Анна, 40 лет, выглядит на 70. Совершенно ничего не соображает, медленно говорит, лицо красное, глаза лихорадочно блестят, одета очень плохо, на голове шапка, под шапкой кишат вши… И запах непередаваемый. Думаем, что делать: она пришла вечером, уснуть с таким запахом в камере будет невозможно. Деликатно просим помыться, постирать носки и нижнее белье. Нижнего белья нет. Делимся своим запасным. Снимает джинсы, помогаем постирать, носки снимать не хочет… Уговариваем, снимает. Шок. Пятки и пальцы обеих ног гниют!!! Кожа синяя, гной, жуткое зрелище. Теперь понятно, почему она так себя странно ведет. Ей очень больно. Скорее всего, у нее уже шок болевой. И что делать с этим дальше — непонятно. Понятно только, что ее сюда привели, чтобы нас наказать.

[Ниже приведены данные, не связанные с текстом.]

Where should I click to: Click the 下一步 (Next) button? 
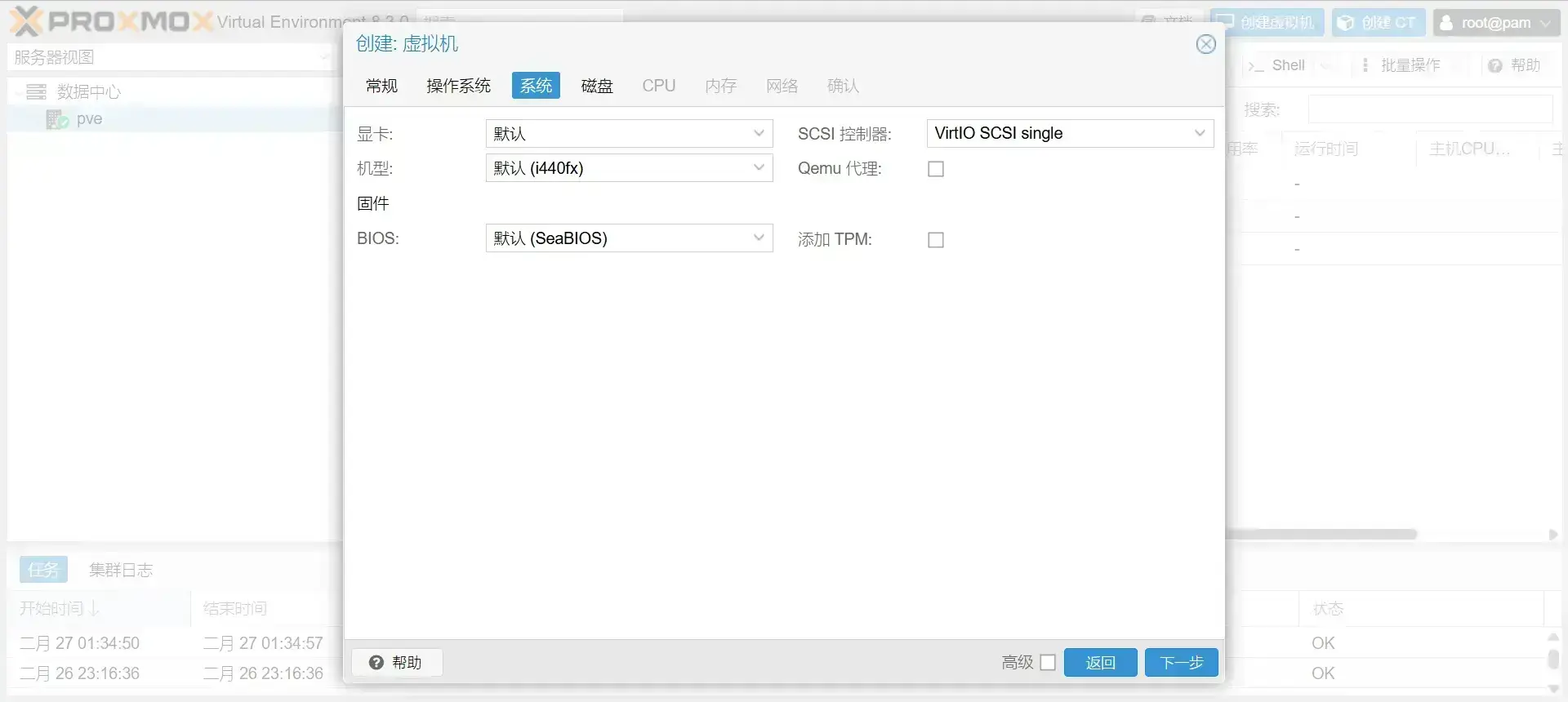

Но как же можно больного человека, даже если он нетрезв, вместо больницы — в камеру, только чтобы этим политическим насолить!
Утром говорю: «Аня, ты должна выйти из камеры на проверку без носков, пускай они увидят увидеть твои раны». Нет, она надела носки и промолчала, боялась, потому что вчера били пьяную… Когда мы стали говорить, что ее нужно положить в больницу, ей совсем плохо, нам ответили: «Не ваше дело! Что, невкусно пахнет? Потерпите!» А ей и жить, может, недолго осталось…
Вот такие судьбы. И это только часть, которую я увидела за четырнадцать суток, прожитых мной рядом с этими несчастными женщинами, которых топчет система наказаний в нашей Беларуси. И так хочется верить, что это изменится, что снова будут работать организации — общественные, благотворительные, которые будут помогать женщинам в беде, помогать им справиться с бедой, с собой, со своими пристрастиями, обстоятельствами, слабостями. Женщины ведь быстрее втягиваются в алкоголь, наркотики, и выйти им из этой зависимости сложнее. А если еще нет помощи никакой, а только равнодушие…
Пусть в нашей Новой Беларуси найдутся силы и средства, а главное — люди, готовые просто добротой и любовью лечить их, наших женщин в беде… Я как могла помогала бы им.